> Problem requirements
Once more, print the records exactly as given.
Task data below:
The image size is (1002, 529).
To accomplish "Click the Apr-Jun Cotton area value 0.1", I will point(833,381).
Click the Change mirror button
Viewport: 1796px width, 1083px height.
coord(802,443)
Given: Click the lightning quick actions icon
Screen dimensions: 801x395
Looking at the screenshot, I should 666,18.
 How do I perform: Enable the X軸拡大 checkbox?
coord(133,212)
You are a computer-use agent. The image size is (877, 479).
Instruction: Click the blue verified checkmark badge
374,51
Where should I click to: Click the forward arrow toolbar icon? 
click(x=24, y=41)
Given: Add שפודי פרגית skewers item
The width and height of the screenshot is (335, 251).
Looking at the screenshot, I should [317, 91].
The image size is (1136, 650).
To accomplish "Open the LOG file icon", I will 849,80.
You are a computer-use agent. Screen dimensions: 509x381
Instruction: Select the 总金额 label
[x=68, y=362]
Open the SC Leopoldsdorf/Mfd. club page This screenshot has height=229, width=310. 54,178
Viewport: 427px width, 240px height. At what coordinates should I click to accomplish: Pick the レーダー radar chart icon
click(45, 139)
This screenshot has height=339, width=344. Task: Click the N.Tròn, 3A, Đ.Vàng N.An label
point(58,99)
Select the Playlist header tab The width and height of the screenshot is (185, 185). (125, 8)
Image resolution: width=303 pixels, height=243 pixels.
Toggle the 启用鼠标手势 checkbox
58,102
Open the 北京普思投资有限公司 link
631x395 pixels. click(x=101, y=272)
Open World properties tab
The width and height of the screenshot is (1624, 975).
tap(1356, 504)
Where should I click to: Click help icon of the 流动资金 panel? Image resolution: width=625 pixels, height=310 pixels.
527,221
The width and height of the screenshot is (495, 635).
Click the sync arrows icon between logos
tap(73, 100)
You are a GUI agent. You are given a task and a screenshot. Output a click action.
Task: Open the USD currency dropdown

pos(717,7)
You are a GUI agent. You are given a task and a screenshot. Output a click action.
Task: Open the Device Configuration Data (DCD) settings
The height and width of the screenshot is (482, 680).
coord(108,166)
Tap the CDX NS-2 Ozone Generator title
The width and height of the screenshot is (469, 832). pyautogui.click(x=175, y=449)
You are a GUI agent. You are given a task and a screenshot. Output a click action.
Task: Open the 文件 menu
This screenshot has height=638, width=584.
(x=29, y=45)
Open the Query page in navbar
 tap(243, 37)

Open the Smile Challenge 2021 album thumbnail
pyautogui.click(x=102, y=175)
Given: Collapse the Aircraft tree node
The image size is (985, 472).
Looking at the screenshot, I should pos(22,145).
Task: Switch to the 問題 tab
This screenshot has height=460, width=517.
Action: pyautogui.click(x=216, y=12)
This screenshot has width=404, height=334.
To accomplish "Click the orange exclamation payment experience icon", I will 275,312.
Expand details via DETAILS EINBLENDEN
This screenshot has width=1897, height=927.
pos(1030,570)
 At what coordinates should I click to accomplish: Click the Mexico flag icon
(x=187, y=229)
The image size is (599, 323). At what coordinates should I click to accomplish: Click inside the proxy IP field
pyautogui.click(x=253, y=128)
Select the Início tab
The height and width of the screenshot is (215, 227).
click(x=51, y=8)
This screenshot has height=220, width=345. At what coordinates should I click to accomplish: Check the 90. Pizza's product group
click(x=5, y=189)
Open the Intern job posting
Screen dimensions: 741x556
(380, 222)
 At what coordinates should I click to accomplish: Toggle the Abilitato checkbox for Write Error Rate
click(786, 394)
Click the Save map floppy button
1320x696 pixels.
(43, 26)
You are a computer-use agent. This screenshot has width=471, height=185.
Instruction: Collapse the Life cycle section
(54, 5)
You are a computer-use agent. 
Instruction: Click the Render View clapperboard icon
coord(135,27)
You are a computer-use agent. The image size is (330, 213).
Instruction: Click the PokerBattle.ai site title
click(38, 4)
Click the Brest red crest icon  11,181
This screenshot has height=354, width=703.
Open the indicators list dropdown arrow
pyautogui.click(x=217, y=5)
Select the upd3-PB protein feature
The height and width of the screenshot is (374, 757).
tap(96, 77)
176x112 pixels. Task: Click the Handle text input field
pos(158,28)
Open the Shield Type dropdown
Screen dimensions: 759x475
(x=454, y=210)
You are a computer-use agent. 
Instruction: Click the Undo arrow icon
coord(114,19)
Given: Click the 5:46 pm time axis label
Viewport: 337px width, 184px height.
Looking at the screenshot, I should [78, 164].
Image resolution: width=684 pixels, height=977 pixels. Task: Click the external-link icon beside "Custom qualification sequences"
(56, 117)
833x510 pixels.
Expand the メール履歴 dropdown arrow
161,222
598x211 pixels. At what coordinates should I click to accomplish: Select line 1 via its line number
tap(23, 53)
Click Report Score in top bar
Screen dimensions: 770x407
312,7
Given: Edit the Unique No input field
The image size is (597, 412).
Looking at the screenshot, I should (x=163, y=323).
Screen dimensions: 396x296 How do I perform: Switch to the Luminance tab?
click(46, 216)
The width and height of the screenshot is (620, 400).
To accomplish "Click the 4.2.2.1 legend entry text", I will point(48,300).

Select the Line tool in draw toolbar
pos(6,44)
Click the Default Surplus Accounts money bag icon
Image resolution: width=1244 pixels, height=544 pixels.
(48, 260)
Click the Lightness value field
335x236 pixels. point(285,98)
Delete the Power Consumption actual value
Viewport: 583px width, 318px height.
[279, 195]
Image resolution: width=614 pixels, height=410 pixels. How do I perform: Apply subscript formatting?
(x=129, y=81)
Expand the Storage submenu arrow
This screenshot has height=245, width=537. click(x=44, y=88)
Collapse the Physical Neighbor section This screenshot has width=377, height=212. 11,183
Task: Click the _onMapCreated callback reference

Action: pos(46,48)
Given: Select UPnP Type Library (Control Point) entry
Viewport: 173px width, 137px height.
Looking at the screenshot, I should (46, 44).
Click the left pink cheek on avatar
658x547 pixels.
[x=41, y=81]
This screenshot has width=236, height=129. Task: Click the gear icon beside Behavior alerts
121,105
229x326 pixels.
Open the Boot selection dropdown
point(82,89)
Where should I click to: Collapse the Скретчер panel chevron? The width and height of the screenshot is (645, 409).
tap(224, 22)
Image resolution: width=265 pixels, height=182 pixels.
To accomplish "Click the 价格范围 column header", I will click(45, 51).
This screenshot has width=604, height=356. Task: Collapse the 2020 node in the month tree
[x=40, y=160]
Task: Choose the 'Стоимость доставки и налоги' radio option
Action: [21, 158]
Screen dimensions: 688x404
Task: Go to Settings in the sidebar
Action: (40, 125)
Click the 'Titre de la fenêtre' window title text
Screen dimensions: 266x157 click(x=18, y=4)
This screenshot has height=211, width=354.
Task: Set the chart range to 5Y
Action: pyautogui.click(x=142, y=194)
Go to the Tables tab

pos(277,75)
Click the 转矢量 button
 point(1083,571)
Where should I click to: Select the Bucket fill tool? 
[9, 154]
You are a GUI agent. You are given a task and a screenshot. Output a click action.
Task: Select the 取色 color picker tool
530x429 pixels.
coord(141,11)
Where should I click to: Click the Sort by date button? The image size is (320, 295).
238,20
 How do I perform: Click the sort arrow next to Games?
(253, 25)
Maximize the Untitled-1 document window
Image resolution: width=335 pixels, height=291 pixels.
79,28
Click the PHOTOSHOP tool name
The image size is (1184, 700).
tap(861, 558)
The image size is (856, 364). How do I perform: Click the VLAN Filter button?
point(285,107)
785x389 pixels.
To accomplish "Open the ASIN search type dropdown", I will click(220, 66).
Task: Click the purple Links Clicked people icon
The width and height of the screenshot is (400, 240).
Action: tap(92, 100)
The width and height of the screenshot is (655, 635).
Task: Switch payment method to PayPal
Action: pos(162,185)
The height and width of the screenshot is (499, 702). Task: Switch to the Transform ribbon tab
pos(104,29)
End of Task data.
> Solution to the problem
The image size is (1002, 529).
To accomplish "Click the Apr-Jun Cotton area value 0.1", I will point(833,381).
Click the Change mirror button
Viewport: 1796px width, 1083px height.
coord(802,443)
Given: Click the lightning quick actions icon
Screen dimensions: 801x395
Looking at the screenshot, I should 666,18.
 How do I perform: Enable the X軸拡大 checkbox?
coord(133,212)
You are a computer-use agent. The image size is (877, 479).
Instruction: Click the blue verified checkmark badge
374,51
Where should I click to: Click the forward arrow toolbar icon? 
click(x=24, y=41)
Given: Add שפודי פרגית skewers item
The width and height of the screenshot is (335, 251).
Looking at the screenshot, I should [317, 91].
The image size is (1136, 650).
To accomplish "Open the LOG file icon", I will 849,80.
You are a computer-use agent. Screen dimensions: 509x381
Instruction: Select the 总金额 label
[x=68, y=362]
Open the SC Leopoldsdorf/Mfd. club page This screenshot has height=229, width=310. 54,178
Viewport: 427px width, 240px height. At what coordinates should I click to accomplish: Pick the レーダー radar chart icon
click(45, 139)
This screenshot has height=339, width=344. Task: Click the N.Tròn, 3A, Đ.Vàng N.An label
point(58,99)
Select the Playlist header tab The width and height of the screenshot is (185, 185). (125, 8)
Image resolution: width=303 pixels, height=243 pixels.
Toggle the 启用鼠标手势 checkbox
58,102
Open the 北京普思投资有限公司 link
631x395 pixels. click(x=101, y=272)
Open World properties tab
The width and height of the screenshot is (1624, 975).
tap(1356, 504)
Where should I click to: Click help icon of the 流动资金 panel? Image resolution: width=625 pixels, height=310 pixels.
527,221
The width and height of the screenshot is (495, 635).
Click the sync arrows icon between logos
tap(73, 100)
You are a GUI agent. You are given a task and a screenshot. Output a click action.
Task: Open the USD currency dropdown

pos(717,7)
You are a GUI agent. You are given a task and a screenshot. Output a click action.
Task: Open the Device Configuration Data (DCD) settings
The height and width of the screenshot is (482, 680).
coord(108,166)
Tap the CDX NS-2 Ozone Generator title
The width and height of the screenshot is (469, 832). pyautogui.click(x=175, y=449)
You are a GUI agent. You are given a task and a screenshot. Output a click action.
Task: Open the 文件 menu
This screenshot has height=638, width=584.
(x=29, y=45)
Open the Query page in navbar
 tap(243, 37)

Open the Smile Challenge 2021 album thumbnail
pyautogui.click(x=102, y=175)
Given: Collapse the Aircraft tree node
The image size is (985, 472).
Looking at the screenshot, I should pos(22,145).
Task: Switch to the 問題 tab
This screenshot has height=460, width=517.
Action: pyautogui.click(x=216, y=12)
This screenshot has width=404, height=334.
To accomplish "Click the orange exclamation payment experience icon", I will 275,312.
Expand details via DETAILS EINBLENDEN
This screenshot has width=1897, height=927.
pos(1030,570)
 At what coordinates should I click to accomplish: Click the Mexico flag icon
(x=187, y=229)
The image size is (599, 323). At what coordinates should I click to accomplish: Click inside the proxy IP field
pyautogui.click(x=253, y=128)
Select the Início tab
The height and width of the screenshot is (215, 227).
click(x=51, y=8)
This screenshot has height=220, width=345. At what coordinates should I click to accomplish: Check the 90. Pizza's product group
click(x=5, y=189)
Open the Intern job posting
Screen dimensions: 741x556
(380, 222)
 At what coordinates should I click to accomplish: Toggle the Abilitato checkbox for Write Error Rate
click(786, 394)
Click the Save map floppy button
1320x696 pixels.
(43, 26)
You are a computer-use agent. This screenshot has width=471, height=185.
Instruction: Collapse the Life cycle section
(54, 5)
You are a computer-use agent. 
Instruction: Click the Render View clapperboard icon
coord(135,27)
You are a computer-use agent. The image size is (330, 213).
Instruction: Click the PokerBattle.ai site title
click(38, 4)
Click the Brest red crest icon  11,181
This screenshot has height=354, width=703.
Open the indicators list dropdown arrow
pyautogui.click(x=217, y=5)
Select the upd3-PB protein feature
The height and width of the screenshot is (374, 757).
tap(96, 77)
176x112 pixels. Task: Click the Handle text input field
pos(158,28)
Open the Shield Type dropdown
Screen dimensions: 759x475
(x=454, y=210)
You are a computer-use agent. 
Instruction: Click the Undo arrow icon
coord(114,19)
Given: Click the 5:46 pm time axis label
Viewport: 337px width, 184px height.
Looking at the screenshot, I should [78, 164].
Image resolution: width=684 pixels, height=977 pixels. Task: Click the external-link icon beside "Custom qualification sequences"
(56, 117)
833x510 pixels.
Expand the メール履歴 dropdown arrow
161,222
598x211 pixels. At what coordinates should I click to accomplish: Select line 1 via its line number
tap(23, 53)
Click Report Score in top bar
Screen dimensions: 770x407
312,7
Given: Edit the Unique No input field
The image size is (597, 412).
Looking at the screenshot, I should (x=163, y=323).
Screen dimensions: 396x296 How do I perform: Switch to the Luminance tab?
click(46, 216)
The width and height of the screenshot is (620, 400).
To accomplish "Click the 4.2.2.1 legend entry text", I will point(48,300).

Select the Line tool in draw toolbar
pos(6,44)
Click the Default Surplus Accounts money bag icon
Image resolution: width=1244 pixels, height=544 pixels.
(48, 260)
Click the Lightness value field
335x236 pixels. point(285,98)
Delete the Power Consumption actual value
Viewport: 583px width, 318px height.
[279, 195]
Image resolution: width=614 pixels, height=410 pixels. How do I perform: Apply subscript formatting?
(x=129, y=81)
Expand the Storage submenu arrow
This screenshot has height=245, width=537. click(x=44, y=88)
Collapse the Physical Neighbor section This screenshot has width=377, height=212. 11,183
Task: Click the _onMapCreated callback reference

Action: pos(46,48)
Given: Select UPnP Type Library (Control Point) entry
Viewport: 173px width, 137px height.
Looking at the screenshot, I should (46, 44).
Click the left pink cheek on avatar
658x547 pixels.
[x=41, y=81]
This screenshot has width=236, height=129. Task: Click the gear icon beside Behavior alerts
121,105
229x326 pixels.
Open the Boot selection dropdown
point(82,89)
Where should I click to: Collapse the Скретчер panel chevron? The width and height of the screenshot is (645, 409).
tap(224, 22)
Image resolution: width=265 pixels, height=182 pixels.
To accomplish "Click the 价格范围 column header", I will click(45, 51).
This screenshot has width=604, height=356. Task: Collapse the 2020 node in the month tree
[x=40, y=160]
Task: Choose the 'Стоимость доставки и налоги' radio option
Action: [21, 158]
Screen dimensions: 688x404
Task: Go to Settings in the sidebar
Action: (40, 125)
Click the 'Titre de la fenêtre' window title text
Screen dimensions: 266x157 click(x=18, y=4)
This screenshot has height=211, width=354.
Task: Set the chart range to 5Y
Action: pyautogui.click(x=142, y=194)
Go to the Tables tab

pos(277,75)
Click the 转矢量 button
 point(1083,571)
Where should I click to: Select the Bucket fill tool? 
[9, 154]
You are a GUI agent. You are given a task and a screenshot. Output a click action.
Task: Select the 取色 color picker tool
530x429 pixels.
coord(141,11)
Where should I click to: Click the Sort by date button? The image size is (320, 295).
238,20
 How do I perform: Click the sort arrow next to Games?
(253, 25)
Maximize the Untitled-1 document window
Image resolution: width=335 pixels, height=291 pixels.
79,28
Click the PHOTOSHOP tool name
The image size is (1184, 700).
tap(861, 558)
The image size is (856, 364). How do I perform: Click the VLAN Filter button?
point(285,107)
785x389 pixels.
To accomplish "Open the ASIN search type dropdown", I will click(220, 66).
Task: Click the purple Links Clicked people icon
The width and height of the screenshot is (400, 240).
Action: tap(92, 100)
The width and height of the screenshot is (655, 635).
Task: Switch payment method to PayPal
Action: pos(162,185)
The height and width of the screenshot is (499, 702). Task: Switch to the Transform ribbon tab
pos(104,29)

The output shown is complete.